Guatarri (1992) entende a subjetividade como algo
produzido por instâncias individuais, coletivas e institucionais. No momento em
que a subjetividade é considerada como produção ela pode ser entendida como
maneira plural.
De acordo com Guatarri (1992), “[...] o conjunto das
condições que torna possível que instâncias individuais e/ou coletivas estejam
em posição de emergir como território existencial-autoreferencial, em
adjacência ou em relação de delimitação com uma alteridade ela mesma subjetiva”.
Munidos de instrumentos de percussão, balões e painéis
com desenhos irônicos – feitos por nós – do VLT, bilheteria e uma vela gigante
de 1 ano, em alusão ao aniversário de não funcionamento do metrô de superfície,
ocupamos o canteiro, em plena tarde cuiabana, com o sol brilhando forte.
Batucamos, cantamos parabéns, dançamos, pusemos os
painéis em locais estratégicos e finalizamos a intervenção comendo bolo e
distribuindo brigadeiros para os motoristas e motociclistas que por ali
passavam.
Percebi que muitos deles “sacaram” o que estávamos
fazendo ali e respondiam fazendo acenos com o dedão erguido e buzinas,
denotando, ao meu ver, apoio ao ato.
Sobre o uso do humor nas manifestações, Dery (2006)
pontua que os praticantes de interferências culturais bem humoradas são
“marxistas Grouchos” – uma alusão aos Irmãos Marx, comediantes do cinema
americano da década de 1930 – pois estão “sempre atentos à diversão que pode
ser obtida da demolição prazerosa de ideologias opressoras”.

> [Dados extraídos]:
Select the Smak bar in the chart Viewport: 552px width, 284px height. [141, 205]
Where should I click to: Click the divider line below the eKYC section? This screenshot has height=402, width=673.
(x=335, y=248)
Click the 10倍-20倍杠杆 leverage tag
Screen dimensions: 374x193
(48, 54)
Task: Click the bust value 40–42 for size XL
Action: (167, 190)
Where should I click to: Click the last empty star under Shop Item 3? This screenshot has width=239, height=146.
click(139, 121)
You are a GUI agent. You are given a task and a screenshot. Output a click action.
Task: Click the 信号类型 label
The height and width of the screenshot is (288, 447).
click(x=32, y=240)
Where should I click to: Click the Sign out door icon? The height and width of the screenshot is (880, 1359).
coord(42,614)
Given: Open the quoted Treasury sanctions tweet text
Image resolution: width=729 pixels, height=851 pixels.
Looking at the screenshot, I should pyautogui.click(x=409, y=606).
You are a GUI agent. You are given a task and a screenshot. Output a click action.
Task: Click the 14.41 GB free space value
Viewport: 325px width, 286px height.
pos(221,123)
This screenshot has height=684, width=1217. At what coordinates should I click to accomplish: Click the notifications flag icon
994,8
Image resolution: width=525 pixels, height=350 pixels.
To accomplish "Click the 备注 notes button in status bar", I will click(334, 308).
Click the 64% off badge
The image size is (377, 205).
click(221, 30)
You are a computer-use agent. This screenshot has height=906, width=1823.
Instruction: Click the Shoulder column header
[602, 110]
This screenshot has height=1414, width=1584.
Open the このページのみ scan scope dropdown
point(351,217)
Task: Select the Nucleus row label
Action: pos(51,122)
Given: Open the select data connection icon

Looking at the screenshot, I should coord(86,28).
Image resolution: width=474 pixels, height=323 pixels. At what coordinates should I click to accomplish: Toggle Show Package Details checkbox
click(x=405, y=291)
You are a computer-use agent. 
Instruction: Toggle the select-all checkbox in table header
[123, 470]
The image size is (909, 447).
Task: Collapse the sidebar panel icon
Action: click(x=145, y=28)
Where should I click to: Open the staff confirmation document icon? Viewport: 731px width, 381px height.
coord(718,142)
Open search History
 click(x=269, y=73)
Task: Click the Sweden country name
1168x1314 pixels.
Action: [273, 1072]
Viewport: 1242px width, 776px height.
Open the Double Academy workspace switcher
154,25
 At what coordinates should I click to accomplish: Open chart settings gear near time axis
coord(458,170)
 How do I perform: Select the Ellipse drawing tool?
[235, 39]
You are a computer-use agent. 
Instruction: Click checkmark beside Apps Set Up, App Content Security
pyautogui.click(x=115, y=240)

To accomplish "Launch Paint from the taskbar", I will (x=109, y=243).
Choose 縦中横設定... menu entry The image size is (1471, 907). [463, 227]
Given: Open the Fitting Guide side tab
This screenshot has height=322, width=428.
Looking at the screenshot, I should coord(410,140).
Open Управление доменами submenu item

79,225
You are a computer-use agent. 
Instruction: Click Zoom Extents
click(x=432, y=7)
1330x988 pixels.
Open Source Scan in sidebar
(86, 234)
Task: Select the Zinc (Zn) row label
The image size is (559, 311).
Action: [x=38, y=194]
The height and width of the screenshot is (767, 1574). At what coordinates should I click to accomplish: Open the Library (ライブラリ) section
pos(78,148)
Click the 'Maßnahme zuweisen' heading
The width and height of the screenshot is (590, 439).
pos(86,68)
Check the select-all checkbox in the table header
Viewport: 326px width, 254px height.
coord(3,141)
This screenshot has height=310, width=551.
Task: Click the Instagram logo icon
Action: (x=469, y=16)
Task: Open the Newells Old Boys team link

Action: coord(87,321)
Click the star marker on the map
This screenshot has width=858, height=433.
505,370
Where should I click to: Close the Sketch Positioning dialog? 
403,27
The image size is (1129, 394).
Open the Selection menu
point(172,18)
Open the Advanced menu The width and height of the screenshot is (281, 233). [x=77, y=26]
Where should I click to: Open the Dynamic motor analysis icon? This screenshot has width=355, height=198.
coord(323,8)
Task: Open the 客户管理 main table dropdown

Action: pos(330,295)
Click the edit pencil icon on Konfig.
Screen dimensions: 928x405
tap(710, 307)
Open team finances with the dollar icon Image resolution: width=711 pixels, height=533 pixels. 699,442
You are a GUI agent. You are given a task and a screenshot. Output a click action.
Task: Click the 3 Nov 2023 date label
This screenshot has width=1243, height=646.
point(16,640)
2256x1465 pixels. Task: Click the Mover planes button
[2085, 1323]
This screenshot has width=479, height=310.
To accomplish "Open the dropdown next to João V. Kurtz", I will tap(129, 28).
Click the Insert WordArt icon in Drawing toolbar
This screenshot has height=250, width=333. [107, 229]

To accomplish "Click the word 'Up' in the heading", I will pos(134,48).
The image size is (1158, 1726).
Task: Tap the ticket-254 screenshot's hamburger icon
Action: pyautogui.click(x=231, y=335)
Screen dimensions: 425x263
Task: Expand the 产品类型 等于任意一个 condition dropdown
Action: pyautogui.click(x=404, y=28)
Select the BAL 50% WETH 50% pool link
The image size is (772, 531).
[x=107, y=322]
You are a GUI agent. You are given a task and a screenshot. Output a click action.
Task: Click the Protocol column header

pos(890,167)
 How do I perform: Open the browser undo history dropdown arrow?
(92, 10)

> [O exercício]:
Copie de novo o trecho da página, começando nas palavras "Munidos de instrumentos" e parando depois de "sol brilhando forte.", mas troque "balões" por "bexigas". Esses dados não têm nenhum papel aqui.

> [A resposta]:
Munidos de instrumentos de percussão, bexigas e painéis
com desenhos irônicos – feitos por nós – do VLT, bilheteria e uma vela gigante
de 1 ano, em alusão ao aniversário de não funcionamento do metrô de superfície,
ocupamos o canteiro, em plena tarde cuiabana, com o sol brilhando forte.